Eh sì, la verità fa male. Nonostante il nostro territorio sia perfetto per progettare campi da golf e per accogliere di conseguenza milioni di turisti all’anno, sono ancora pochi i visitatori che scelgono l’Italia come meta per una vacanza a “suon di birdie”.
Il nostro Sud Italia sarebbe stato il luogo ideale per costruire campi da golf, attirare gli amanti del nostro sport e creare migliaia di posti di lavoro. Purtroppo nulla è stato fatto in questa direzione e Paesi come Spagna, Portogallo e Grecia hanno ormai da anni il monopolio del turismo golfistico europeo.
I loro aeroporti si riempiono di sacche da golf in transito.
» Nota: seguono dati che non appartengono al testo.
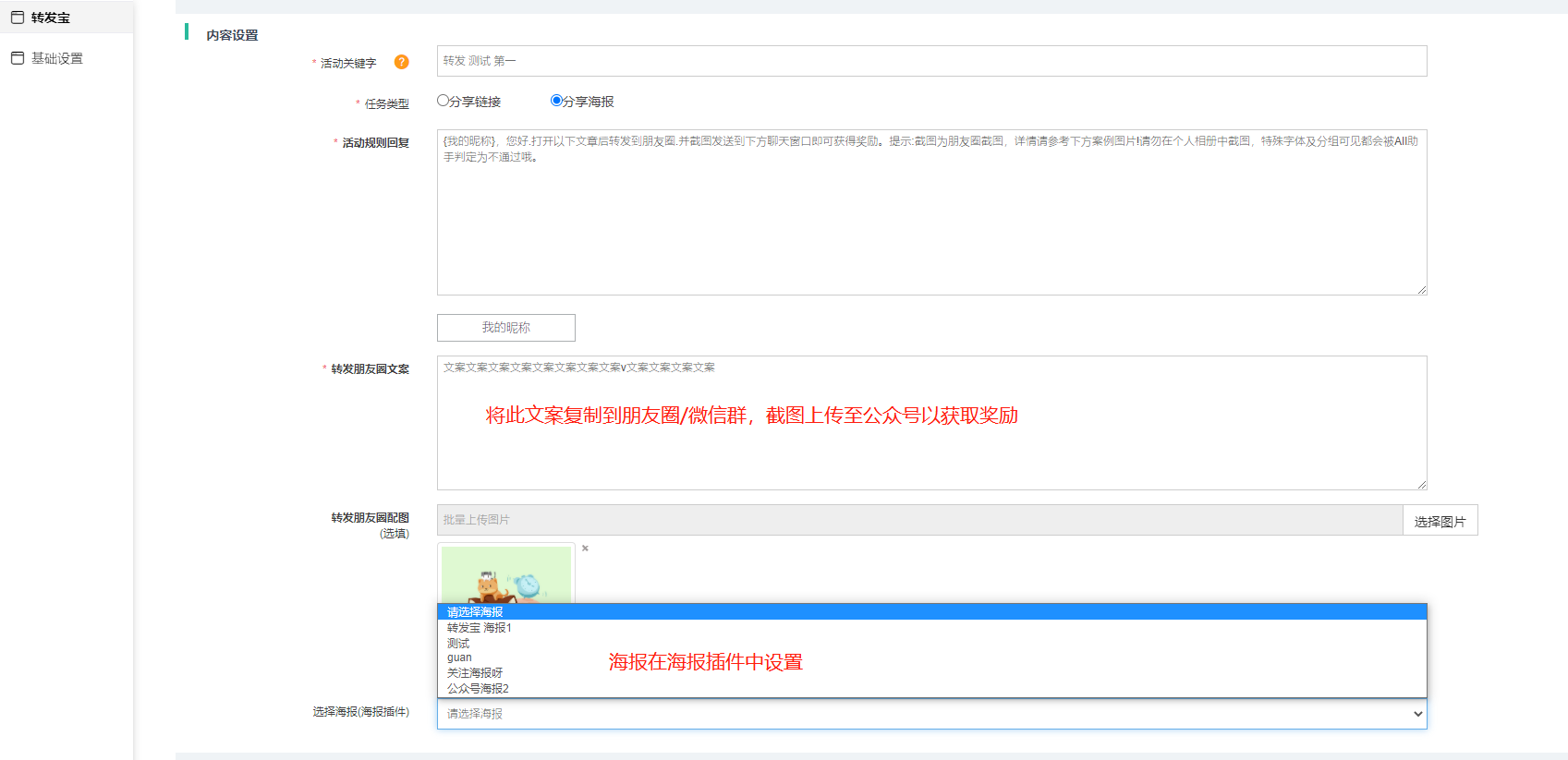The image size is (1568, 760).
Task: Select the 测试 poster option
Action: pyautogui.click(x=458, y=643)
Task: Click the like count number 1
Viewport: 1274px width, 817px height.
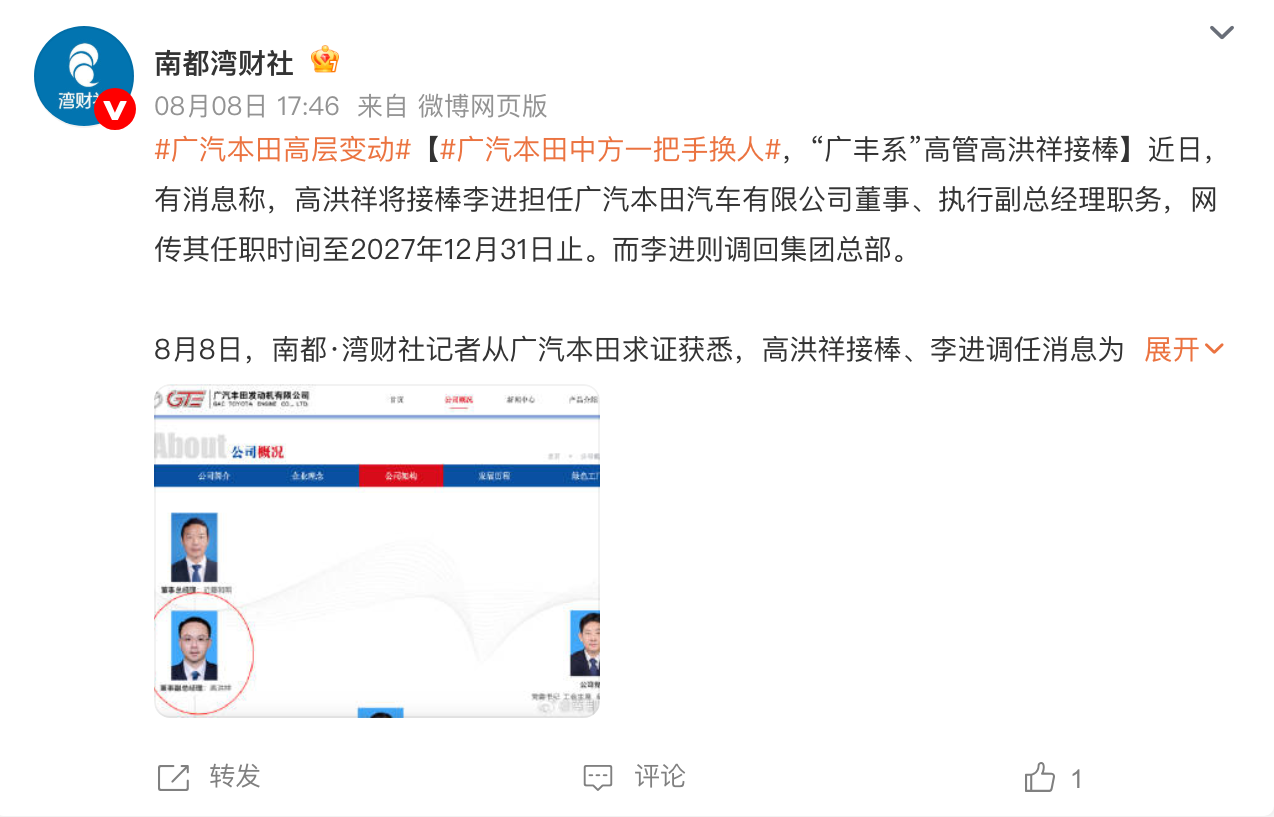Action: click(1077, 779)
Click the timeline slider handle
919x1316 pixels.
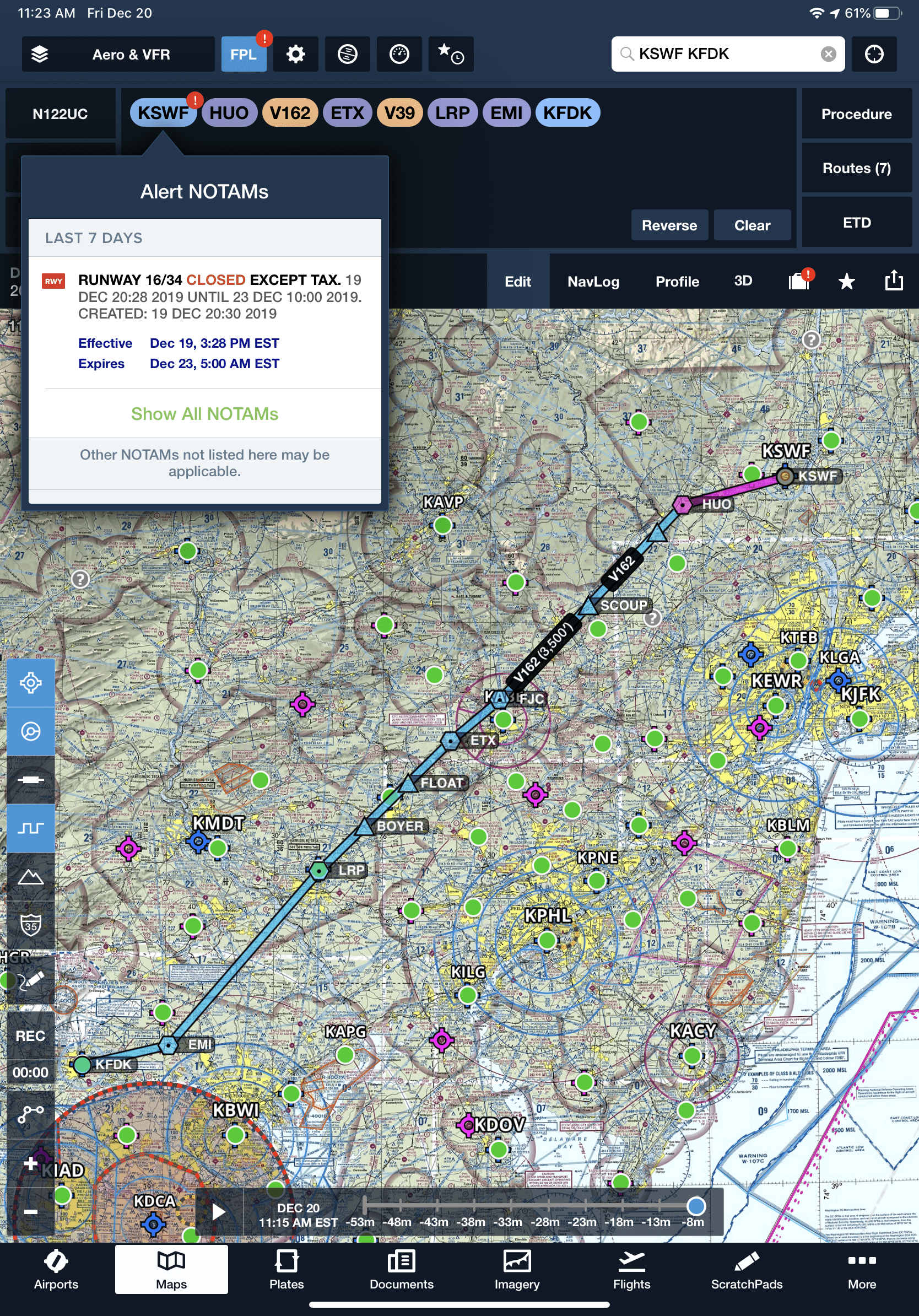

Nei nostri invece se ne vedono di rado e le poche sono talmente oggetti sconosciuti che vengono spesso scambiate per tavole da surf o strumenti musicali da chi lavora nella distribuzione dei bagagli.
Viene davvero da piangere nel vedere durante i mesi invernali la Costa del Sol e l’Algarve invase dai golfisti del Nord Europa, mentre i nostri resort del sud in questo periodo o chiudono per riposo o sono letteralmente vuoti.
Il golf, purtroppo, sino ad ora non è mai stato visto come un business in Italia e viene ancora oggi considerato soltanto uno sport d’élite che riguarda una piccola nicchia di appassionati. Ci vuole davvero poco, invece, a capire che la nascita di un campo da golf ben strutturato per il turismo fa funzionare tutto ciò che gravita intorno ad esso. Un indotto enorme a 360 gradi, tanto lavoro e tanti bei soldoni in entrata per il nostro Paese.
È dagli anni 70 che sento ripetere la stessa classica frase: ci serve un campione per dare popolarità al nostro sport.
Beh, di campioni ne abbiamo avuti tanti in questi ultimi 50 anni. Da Baldovino Dassù a Massimo Mannelli, da Costantino Rocca ai fratelli Edoardo e Francesco Molinari e Matteo Manassero, per concludere con i nostri giovanissimi Renato Paratore, Guido Migliozzi e Andrea Pavan, che hanno recentemente vinto ben sette tornei sul DP World Tour.
Abbiamo conquistato due Coppe del Mondo, una pro e una amateur. Il golf nel frattempo è diventato anche sport olimpico ed ora ci apprestiamo ad ospitare nientemeno che la Ryder Cup. In cambio di questi incredibili avvenimenti, nulla o quasi è cambiato in Italia: non ci sono campi pratica in città, non esistono percorsi pubblici e per un ragazzino che vorrebbe cominciare a tirare due colpi la strada è davvero tortuosa e in salita.
E sì che di grandi aree dismesse e abbandonate, limitrofe alle nostre metropoli, ce ne sono davvero parecchie, alcune anche con enormi e ormai fatiscenti ville all’interno. Purtroppo, in Italia si preferisce lasciarle occupare abusivamente dagli stranieri piuttosto che bonificarle e trasformarle in un bel driving range, che possa anche avere il pregio di diventare un punto di ritrovo post lavoro dei golfisti che abitano in città e non hanno quindi un circolo a portata di mano.
Un campo pratica, fra l’altro, non è un grande investimento (come un vero campo da golf). Non va a stravolgere il paesaggio e non dà quindi fastidio a nessuno: in poche parole ha tanti pregi e zero difetti.
Insomma, per il momento nulla da fare, almeno in attesa di capire se saremo davvero in grado di sfruttare al meglio l’effetto Ryder. Fino ad ora anche noi golfisti italiani, per assurdo, invece di goderci il sole del nostro splendido Paese siamo stati spesso e volentieri costretti ad andare a giocare all’estero. Un trend che speriamo diventi nei prossimi anni solo un vecchio ricordo.